• _Vorliegender Text_:
++++++++++++++++++++

Das Problem:

«Ich bin zwischen 30 und 40 und befasse mich mit einer Weiterbildung zur Sozialbegleiterin. Plötzlich habe ich Angst, dass ich für diesen neuen Berufsweg noch zu wenig stark bin. Mich beunruhigt nämlich, dass mich in meiner neuen Zweierbeziehung eine alte Missbrauchsgeschichte wieder eingeholt hat und Berührungsängste, Männerhass und Mangel an Selbstwertgefühl verursacht. Es ginge mir bei der Weiterbildung ohnehin eher um die Persönlichkeitsschulung als um den Abschluss, weil ich noch nicht weiss, ob ich die Tätigkeit auch ausüben will.»

Anna H.

Koni Rohner, Psychologe FSP:

Wagen Sie den Aufbruch! Ihr Konzept, durch die Ausbildung auch eine Persönlichkeitsentwicklung zu erleben, finde ich sehr gut und realistisch. Die Idee, dass man vor Beginn einer solchen Ausbildung und Arbeit schon sehr stark sein müsse, halte ich dagegen für falsch. Sie können durch die Erfahrungen bei der Arbeit wachsen, wenn eine kundige Person Sie dabei begleitet. Das heisst konkret: Ich empfehle Ihnen unbedingt, sich eine regelmässige Supervision oder ein Coaching zu gönnen. Das wird gut sein für Ihr Selbstbewusstsein und ermöglicht Ihnen, beim Lernen auftretende Probleme sogleich anzugehen. Selbstverständlich können Sie so auch die Reste aus der Missbrauchsgeschichte aufarbeiten. Suchen Sie sorgfältig nach einer geeigneten Begleitperson, die sowohl supervisorische als auch therapeutische Fähigkeiten hat.

++++++++++++++++++++

• _Daten_:
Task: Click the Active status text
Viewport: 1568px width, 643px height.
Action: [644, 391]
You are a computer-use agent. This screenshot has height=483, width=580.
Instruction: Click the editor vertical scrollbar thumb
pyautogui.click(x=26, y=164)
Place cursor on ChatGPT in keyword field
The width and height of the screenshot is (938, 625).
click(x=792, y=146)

++++++++++++++++++++

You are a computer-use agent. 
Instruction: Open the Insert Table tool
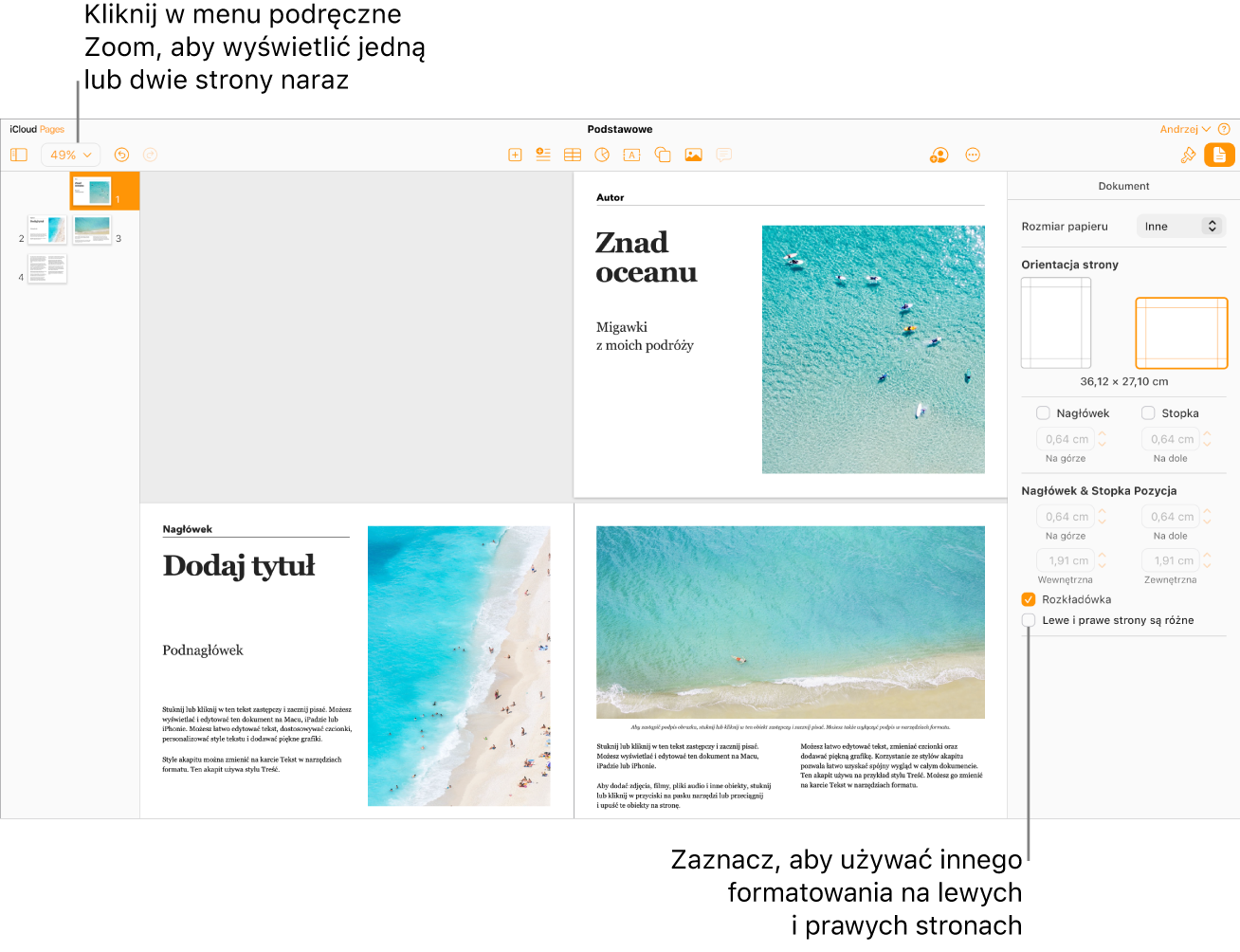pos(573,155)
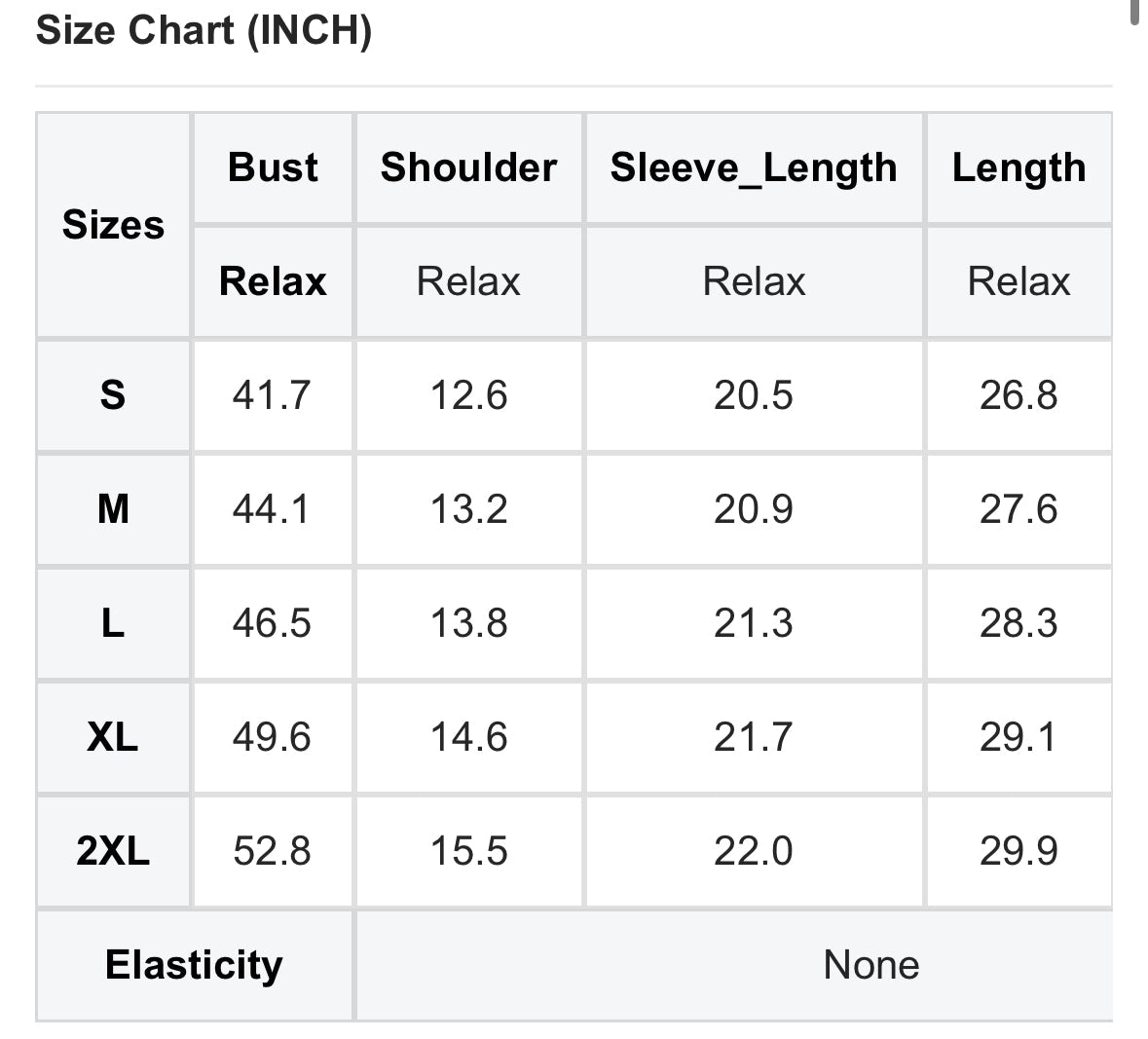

++++++++++++++++++++

• _Aufgabenstellung_:
a) Was empfiehlt Koni Rohner im Ratgebertext zur Weiterbildung unbedingt?
b) Führen Sie den Ratgebertext zur Weiterbildung nach seinem letzten Satz weiter.

• _Lösungen_:
a) Eine regelmässige Supervision oder ein Coaching.

b)
Am Anfang meines Psychologiestudiums haben die Professoren gewarnt, man solle dieses Fach nicht wählen, wenn oder weil man persönliche Probleme habe. Das ist natürlich Unsinn. Wenn jemand nie seelische Konflikte erlebt hat, wird er sich in der Regel auch nicht für dieses Gebiet interessieren. Durch eigenes Leiden gelangt man zu tiefem Mitgefühl, und eigene Erfahrungen bei seiner Überwindung machen einen als Helfer effizienter. Leute in helfenden Berufen müssen nicht stärker oder gesünder sein als andere. Aber sie müssen ihre Schwächen kennen und damit umgehen können.